Le rapport de force est écrasant. Les Tropéziens, avec l'aide des équipages des quatre navires, engagent le combat. L'affaire dure environ trois heures d'échanges d'artillerie. À l'issue, la flotte espagnole repart sans avoir coulé un seul vaisseau du Roi.
Vue d'aujourd'hui, l'affaire peut sembler mineure. Elle ne l'était pas. La France et l'Espagne sont en guerre, et la Méditerranée du XVIIe siècle est un théâtre d'opérations permanent, où les corsaires barbaresques razzient les villages côtiers depuis plus d'un siècle. Saint-Tropez a une particularité qui en fait une cible : son golfe est profond, abrité, facile à défendre, donc commode pour réparer la flotte royale. Ce qui protège le village attire aussi l'ennemi. Perdre quatre vaisseaux du Roi au mouillage aurait été une humiliation stratégique et un coup réel porté à la marine française en Méditerranée.
Le village, lui, était organisé. Depuis 1558, il élit chaque année un capitaine de ville qui commande une milice locale.

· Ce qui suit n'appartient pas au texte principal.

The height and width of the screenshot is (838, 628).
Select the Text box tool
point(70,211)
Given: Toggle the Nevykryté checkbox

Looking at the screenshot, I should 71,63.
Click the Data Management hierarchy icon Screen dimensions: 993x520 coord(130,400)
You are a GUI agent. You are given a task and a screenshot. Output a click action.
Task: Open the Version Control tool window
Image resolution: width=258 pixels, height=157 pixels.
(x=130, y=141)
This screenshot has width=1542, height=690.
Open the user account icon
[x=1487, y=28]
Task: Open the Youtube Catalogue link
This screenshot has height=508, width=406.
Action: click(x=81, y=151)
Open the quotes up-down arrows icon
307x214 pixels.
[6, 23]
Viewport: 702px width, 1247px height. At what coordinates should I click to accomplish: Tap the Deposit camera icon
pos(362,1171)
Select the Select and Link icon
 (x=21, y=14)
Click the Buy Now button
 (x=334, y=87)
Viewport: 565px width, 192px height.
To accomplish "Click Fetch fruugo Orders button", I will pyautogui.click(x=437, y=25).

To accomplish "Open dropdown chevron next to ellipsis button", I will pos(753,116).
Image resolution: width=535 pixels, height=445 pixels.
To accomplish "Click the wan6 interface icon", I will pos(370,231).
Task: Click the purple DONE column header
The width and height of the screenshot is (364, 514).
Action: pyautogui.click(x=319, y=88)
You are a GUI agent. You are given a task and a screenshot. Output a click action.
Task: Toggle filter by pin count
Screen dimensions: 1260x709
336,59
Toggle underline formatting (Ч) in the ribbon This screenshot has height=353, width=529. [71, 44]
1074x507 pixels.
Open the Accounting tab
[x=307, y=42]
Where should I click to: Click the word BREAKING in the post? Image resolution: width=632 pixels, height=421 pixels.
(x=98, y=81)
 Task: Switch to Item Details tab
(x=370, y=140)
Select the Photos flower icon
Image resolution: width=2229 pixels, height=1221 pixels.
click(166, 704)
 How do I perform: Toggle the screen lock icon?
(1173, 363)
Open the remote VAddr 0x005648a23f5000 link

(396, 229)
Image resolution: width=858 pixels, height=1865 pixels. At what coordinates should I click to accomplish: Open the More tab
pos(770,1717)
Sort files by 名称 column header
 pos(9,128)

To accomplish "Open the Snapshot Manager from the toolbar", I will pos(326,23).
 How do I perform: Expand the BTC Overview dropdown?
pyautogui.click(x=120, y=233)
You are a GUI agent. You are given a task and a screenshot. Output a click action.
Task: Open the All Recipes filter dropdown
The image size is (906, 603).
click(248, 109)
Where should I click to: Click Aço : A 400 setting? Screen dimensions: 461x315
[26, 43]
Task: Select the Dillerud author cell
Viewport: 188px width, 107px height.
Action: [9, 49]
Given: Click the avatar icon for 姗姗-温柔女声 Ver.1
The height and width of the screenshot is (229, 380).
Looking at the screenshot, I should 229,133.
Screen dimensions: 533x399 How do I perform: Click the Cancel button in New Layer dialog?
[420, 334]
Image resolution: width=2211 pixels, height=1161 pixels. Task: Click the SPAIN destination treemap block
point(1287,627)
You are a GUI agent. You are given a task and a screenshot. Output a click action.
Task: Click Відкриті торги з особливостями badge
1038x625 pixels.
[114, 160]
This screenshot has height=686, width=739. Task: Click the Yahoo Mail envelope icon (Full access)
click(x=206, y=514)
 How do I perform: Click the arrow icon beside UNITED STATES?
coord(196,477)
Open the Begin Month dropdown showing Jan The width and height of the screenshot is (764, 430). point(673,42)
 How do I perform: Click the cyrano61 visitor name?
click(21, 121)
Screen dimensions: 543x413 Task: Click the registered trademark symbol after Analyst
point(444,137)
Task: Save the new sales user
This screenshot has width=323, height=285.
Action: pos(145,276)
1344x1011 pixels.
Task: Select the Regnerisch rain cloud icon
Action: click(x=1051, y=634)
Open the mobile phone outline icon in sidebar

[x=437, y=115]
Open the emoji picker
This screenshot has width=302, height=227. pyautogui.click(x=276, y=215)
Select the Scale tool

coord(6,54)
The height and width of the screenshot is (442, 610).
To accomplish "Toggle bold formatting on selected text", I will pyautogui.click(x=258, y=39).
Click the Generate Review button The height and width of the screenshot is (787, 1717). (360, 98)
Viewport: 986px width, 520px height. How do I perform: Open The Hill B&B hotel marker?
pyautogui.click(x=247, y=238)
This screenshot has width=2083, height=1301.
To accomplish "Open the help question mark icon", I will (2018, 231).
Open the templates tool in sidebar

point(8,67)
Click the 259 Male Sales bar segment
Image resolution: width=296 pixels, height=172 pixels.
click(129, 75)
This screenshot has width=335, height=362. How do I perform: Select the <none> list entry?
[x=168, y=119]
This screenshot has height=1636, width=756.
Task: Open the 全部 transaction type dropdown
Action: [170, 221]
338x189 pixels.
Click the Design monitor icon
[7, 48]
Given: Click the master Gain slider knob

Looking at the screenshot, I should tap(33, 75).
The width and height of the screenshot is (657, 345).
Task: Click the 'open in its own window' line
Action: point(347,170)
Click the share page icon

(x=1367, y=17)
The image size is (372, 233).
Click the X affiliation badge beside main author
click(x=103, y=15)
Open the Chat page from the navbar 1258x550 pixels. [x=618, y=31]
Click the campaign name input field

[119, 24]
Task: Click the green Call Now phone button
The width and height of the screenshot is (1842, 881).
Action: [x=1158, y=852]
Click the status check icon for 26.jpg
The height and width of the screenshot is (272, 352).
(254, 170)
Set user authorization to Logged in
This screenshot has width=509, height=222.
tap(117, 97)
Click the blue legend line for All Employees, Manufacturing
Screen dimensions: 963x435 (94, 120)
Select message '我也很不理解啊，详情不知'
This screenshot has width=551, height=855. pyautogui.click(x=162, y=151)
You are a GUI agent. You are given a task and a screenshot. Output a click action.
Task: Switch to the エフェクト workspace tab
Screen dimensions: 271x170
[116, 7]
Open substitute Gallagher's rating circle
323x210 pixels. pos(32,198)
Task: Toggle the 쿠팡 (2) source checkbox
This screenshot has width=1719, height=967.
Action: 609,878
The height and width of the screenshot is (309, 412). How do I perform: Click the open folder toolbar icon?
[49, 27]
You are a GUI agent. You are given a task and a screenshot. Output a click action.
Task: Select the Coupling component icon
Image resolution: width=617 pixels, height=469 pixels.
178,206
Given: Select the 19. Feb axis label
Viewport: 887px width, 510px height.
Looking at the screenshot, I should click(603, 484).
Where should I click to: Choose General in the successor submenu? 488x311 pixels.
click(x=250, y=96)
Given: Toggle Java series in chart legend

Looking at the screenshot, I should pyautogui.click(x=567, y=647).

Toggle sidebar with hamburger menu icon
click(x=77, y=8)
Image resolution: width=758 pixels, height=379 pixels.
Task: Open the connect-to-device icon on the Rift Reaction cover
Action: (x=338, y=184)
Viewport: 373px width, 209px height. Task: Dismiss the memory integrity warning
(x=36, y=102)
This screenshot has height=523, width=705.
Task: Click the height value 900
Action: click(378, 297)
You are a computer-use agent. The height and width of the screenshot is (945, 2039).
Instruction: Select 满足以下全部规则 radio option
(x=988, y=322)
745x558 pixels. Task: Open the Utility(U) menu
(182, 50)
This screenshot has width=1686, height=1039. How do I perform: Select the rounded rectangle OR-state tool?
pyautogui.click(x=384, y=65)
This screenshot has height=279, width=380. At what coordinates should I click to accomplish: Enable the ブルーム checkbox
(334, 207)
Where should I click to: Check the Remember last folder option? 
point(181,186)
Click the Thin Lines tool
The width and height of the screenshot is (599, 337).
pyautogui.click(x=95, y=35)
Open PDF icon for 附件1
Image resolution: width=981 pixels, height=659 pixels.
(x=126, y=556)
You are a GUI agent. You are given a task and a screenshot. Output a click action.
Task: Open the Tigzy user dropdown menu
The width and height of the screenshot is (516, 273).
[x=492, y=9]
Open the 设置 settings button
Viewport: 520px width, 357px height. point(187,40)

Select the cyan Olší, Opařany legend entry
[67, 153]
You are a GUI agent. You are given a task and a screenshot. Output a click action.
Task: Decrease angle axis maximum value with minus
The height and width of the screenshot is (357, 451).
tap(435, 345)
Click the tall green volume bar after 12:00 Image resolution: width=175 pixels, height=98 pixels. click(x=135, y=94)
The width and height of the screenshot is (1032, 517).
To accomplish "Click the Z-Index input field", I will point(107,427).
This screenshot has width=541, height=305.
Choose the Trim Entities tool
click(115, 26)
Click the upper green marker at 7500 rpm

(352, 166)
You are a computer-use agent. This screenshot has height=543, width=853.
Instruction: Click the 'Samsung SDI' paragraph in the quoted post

Quand les galères se présentent, les Tropéziens ne découvrent pas la situation : ils la préparent depuis quatre-vingts ans.
Le 11 juillet 1637, moins d'un mois plus tard, les consuls votent l'établissement, chaque année le quinzième jour de juin, d'une procession générale en action de grâce. La Bravade des Espagnols est née de ce vote, et elle n'a jamais cessé depuis. C'est cela qu'on regarde le 15 juin : un vœu municipal du XVIIe siècle encore exécuté à la lettre.